§ Exercise brief
Copy exactly the lines of the material below that run from the one containing "Where should I click to: Show" through the one containing "Where should I click to: Click the 下一步". Copy no other lines.

§ Exercise input
BEGIN

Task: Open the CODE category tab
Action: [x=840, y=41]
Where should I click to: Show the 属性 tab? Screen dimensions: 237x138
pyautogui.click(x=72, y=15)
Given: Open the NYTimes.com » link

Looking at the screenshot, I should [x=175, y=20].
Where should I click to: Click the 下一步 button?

END
BEGIN

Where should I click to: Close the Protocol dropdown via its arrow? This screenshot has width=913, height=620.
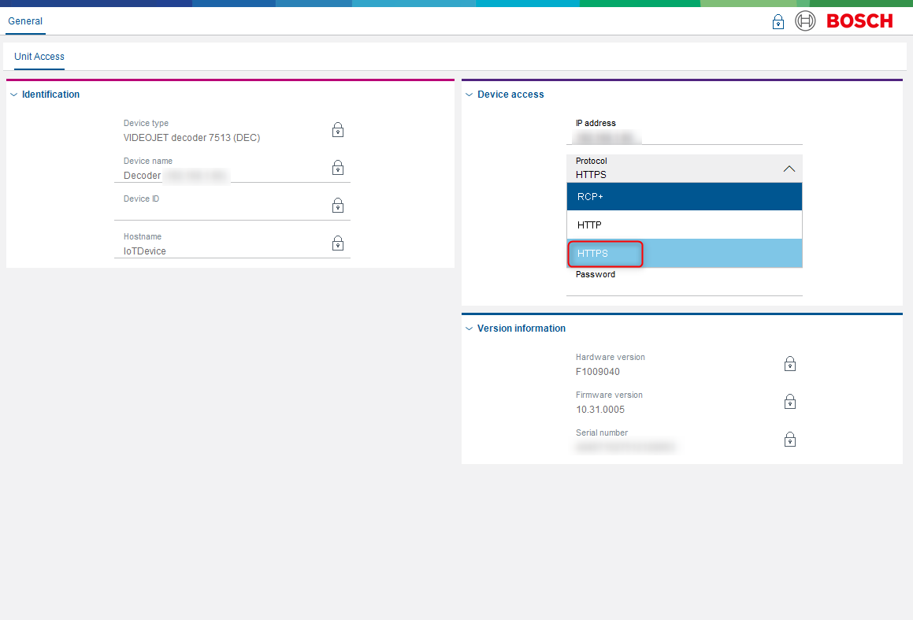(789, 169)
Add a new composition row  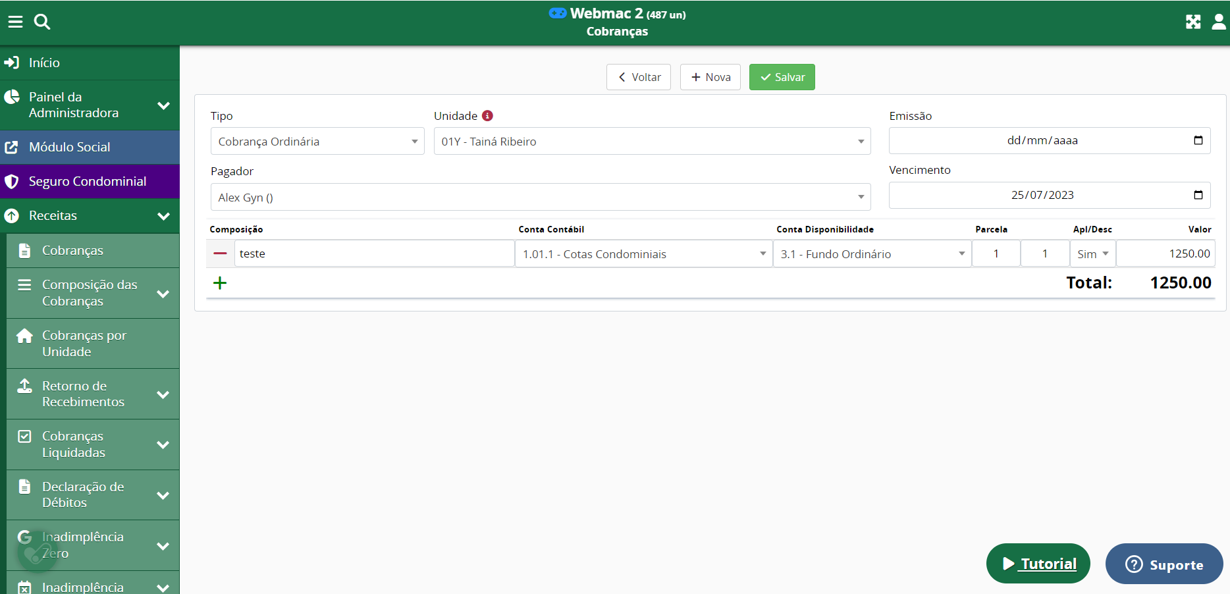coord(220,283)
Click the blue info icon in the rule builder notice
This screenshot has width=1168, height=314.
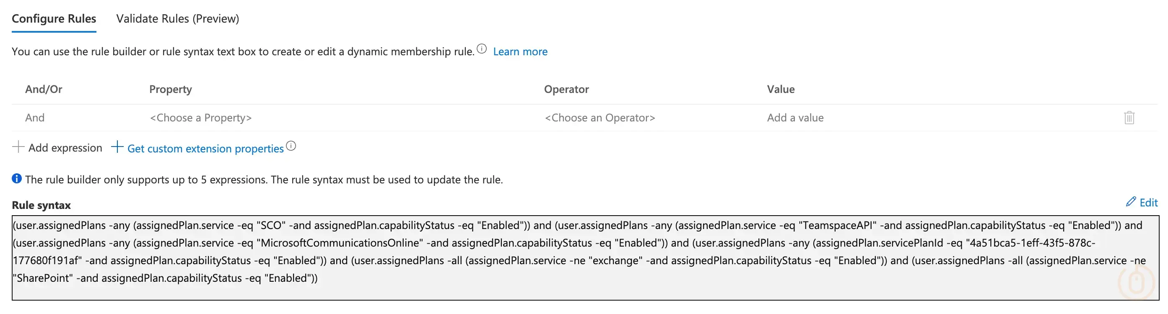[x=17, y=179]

END
BEGIN

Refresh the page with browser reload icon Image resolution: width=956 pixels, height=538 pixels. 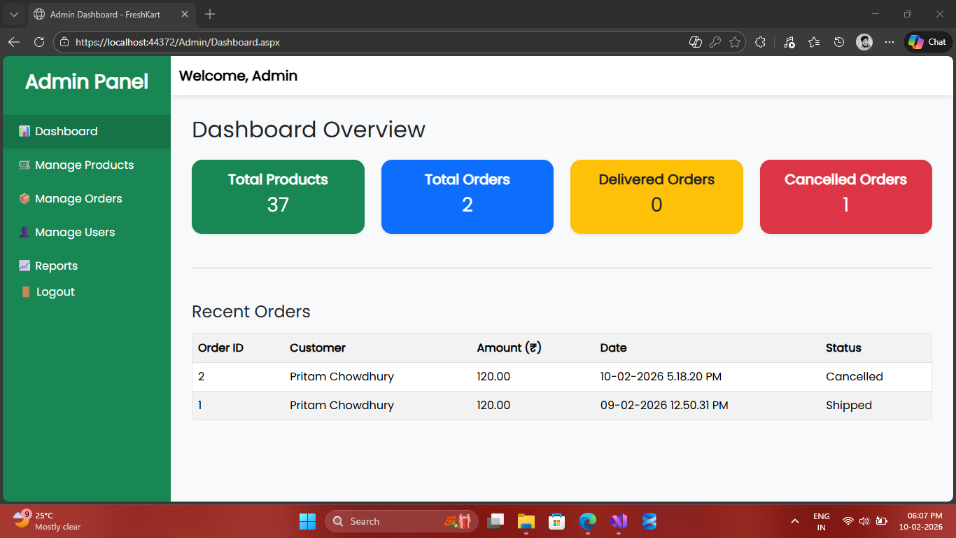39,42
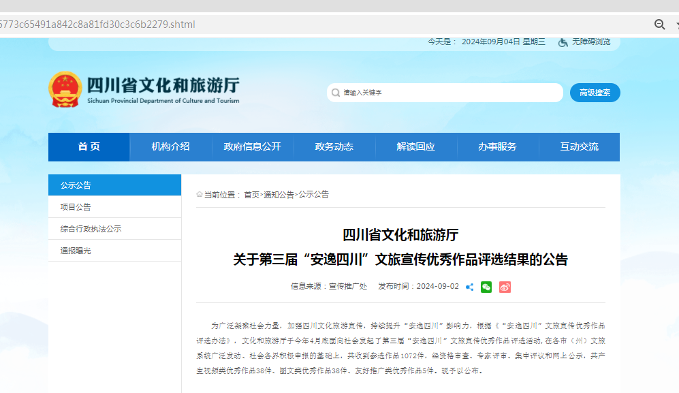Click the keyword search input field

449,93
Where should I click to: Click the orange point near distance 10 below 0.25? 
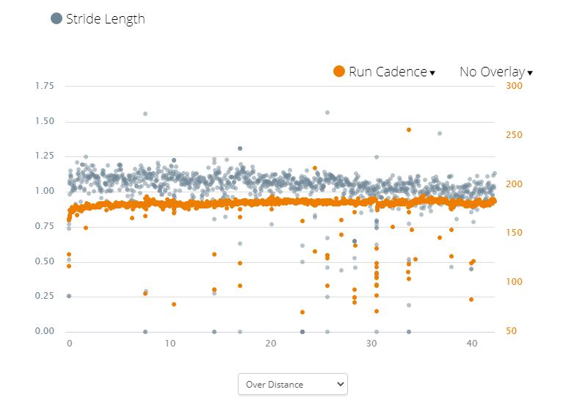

END

§ Exercise result
Where should I click to: Show the 属性 tab? Screen dimensions: 237x138
pyautogui.click(x=72, y=15)
Given: Open the NYTimes.com » link

Looking at the screenshot, I should [x=175, y=20].
Where should I click to: Click the 下一步 button?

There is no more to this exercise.